SECURITIES AND EXCHANGE COMMISSION

 Washington, D.C. 20549

 

 

FORM 8-K

 

CURRENT REPORT

 

Pursuant to Section 13 or 15(d) of the Securities Exchange Act of 1934

 

 

Date of Report (Date of Earliest Event Reported): April 11, 2011

 

 

Nash-Finch Company

(Exact name of Registrant as specified in its charter)

 

Delaware

 

0-785

 

41-0431960

(State or other jurisdiction
of incorporation)

 

(Commission
File Number)

 

(I.R.S. Employer
Identification No.)

 

 

7600 France Avenue South,

Minneapolis, Minnesota

 

55435

(Address of principal executive offices)

 

(Zip Code)

 

 

Registrant’s telephone number, including area code:  (952) 832-0534

 


Check the appropriate box below if the Form 8-K filing is intended to simultaneously satisfy the filing obligation of the registrant under any of the following provisions (see General Instruction A.2. below):


Written communications pursuant to Rule 425 under the Securities Act (17 CFR 230.425)

Soliciting material pursuant to Rule 14a-12 under the Exchange Act (17 CFR 240.14a-12)

Pre-commencement communications pursuant to Rule 14d-2(b) under the Exchange Act (17 CFR 240.14d-2(b))

Pre-commencement communications pursuant to Rule 13e-4(c) under the Exchange Act (17 CFR 240.13e-4(c))




 



 






 

Item 5.02  Departure of Directors or Certain Officers; Election of Directors; Appointment of Certain Officers; Compensatory Arrangements of Certain Officers.

 

On April 11, 2011, the Board of Directors (the “Board”) of the Nash-Finch Company (the “Company”) appointed Christopher W. Bodine to serve as a member of the Board, effective April 28, 2011. The Board appointed Mr. Bodine, who is considered an independent director under applicable NASDAQ rules, upon the recommendation of the Board’s Corporate Governance Committee. Mr. Bodine’s term of office will continue until the Company’s next annual meeting of stockholders, which is currently scheduled to be held on May 18, 2011, where he will stand for election to the Board. At this time, Mr. Bodine has not been named to serve on any committees of the Board.

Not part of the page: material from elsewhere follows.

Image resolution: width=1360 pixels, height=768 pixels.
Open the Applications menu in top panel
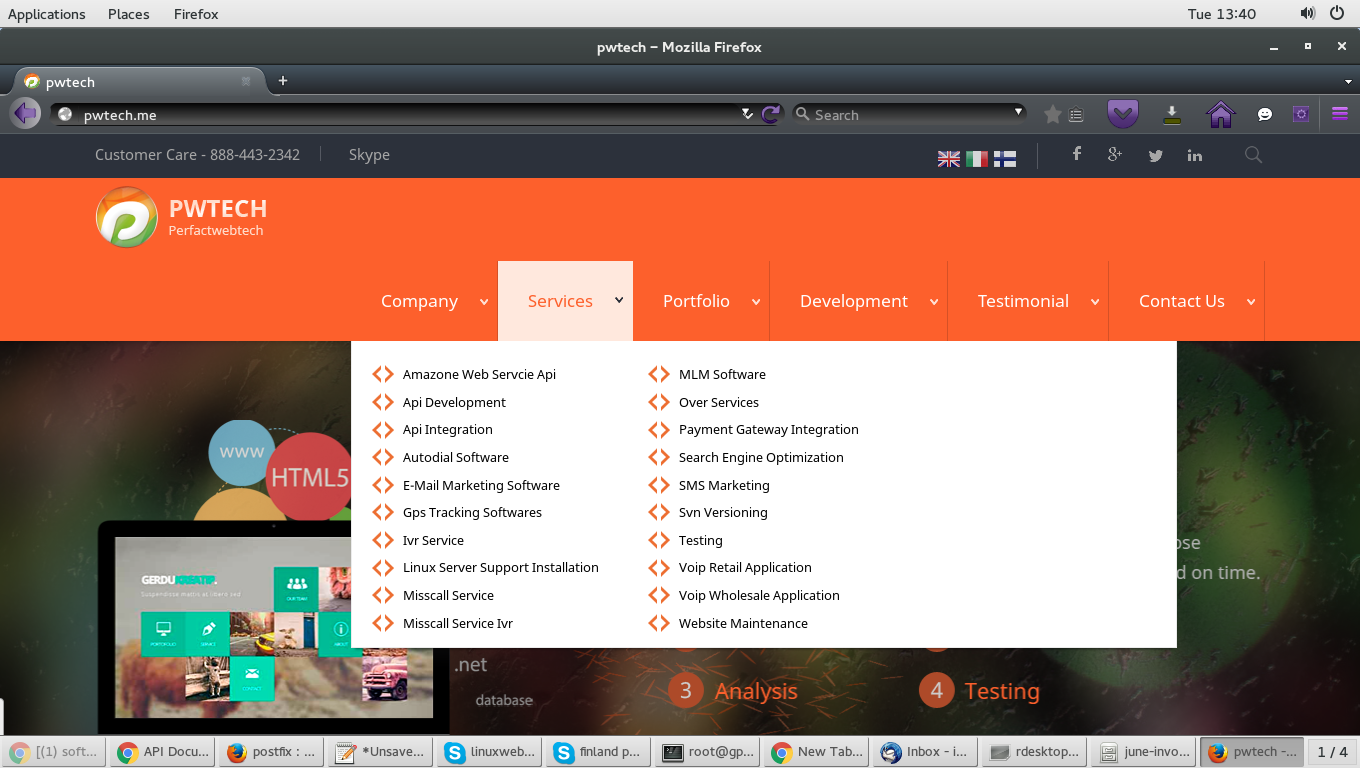tap(47, 14)
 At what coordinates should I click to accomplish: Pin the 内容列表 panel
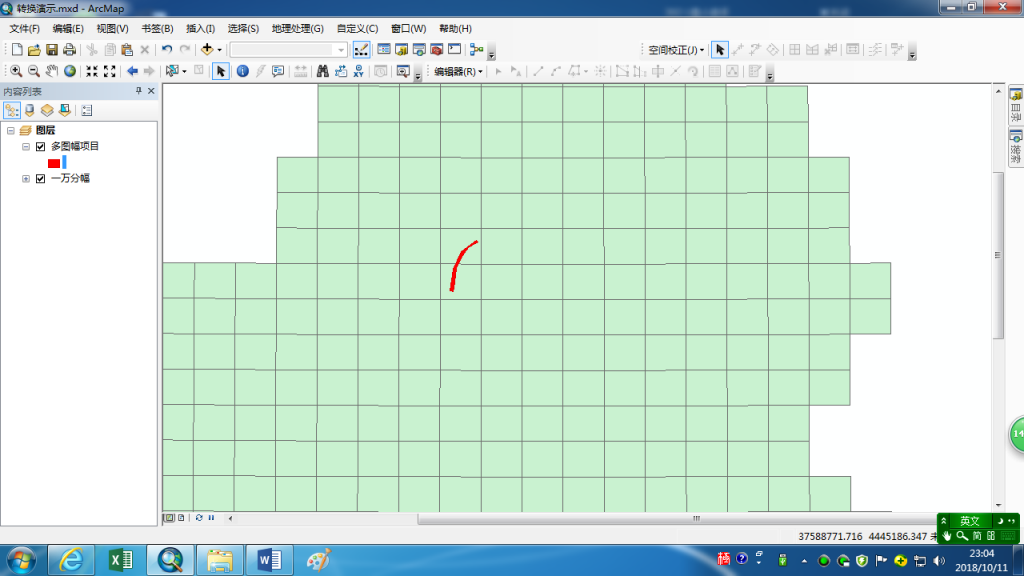139,91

Mr. Bodine will participate in the Company’s non-employee director compensation programs described under “Compensation of Directors” and “Elements of Director Compensation for 2010” in the Company’s preliminary proxy statement filed with the Securities and Exchange Commission on April 1, 2011.  There is no arrangement or understanding between Mr. Bodine and any other persons pursuant to which he was appointed as a director.  In addition, Mr. Bodine is not a party to any transaction with the Company reportable under Item 404(a) of Regulation S-K under the Securities Act of 1933.


Item 9.01

Financial Statements and Exhibits.

 

 

 

(d) Exhibits.  

 

Exhibit No.

 

Description

 

 

 

99.1

 

Press Release issued by the registrant, dated April 11, 2011.




ADDITIONAL INFORMATION AND WHERE TO FIND IT


While the Company does not believe that this communication constitutes solicitation material in

 respect of the Company’s solicitation of proxies in connection with its 2011 annual meeting of stockholders, this communication may be deemed to be solicitation material. The Company will file a definitive proxy statement in connection with its 2011 annual meeting of stockholders. The Company’s stockholders are strongly advised to read the proxy statement when it becomes available, as it will contain important information regarding the Company and the 2011 annual meeting of stockholders. Stockholders will be able to obtain this proxy statement, any amendments or supplements to the proxy statement and other documents filed by the Company with the Securities and Exchange Commission for free at the web site maintained by the Securities and Exchange Commission at http://www.sec.gov. Copies of the proxy statement and any amendments and supplements to the proxy statement will also be available for free at the Company’s web site at http://www.nashfinch.com or by writing to Nash-Finch Company, 7600 France Avenue South, Minneapolis, Minnesota, 55435, Attention: Corporate Secretary.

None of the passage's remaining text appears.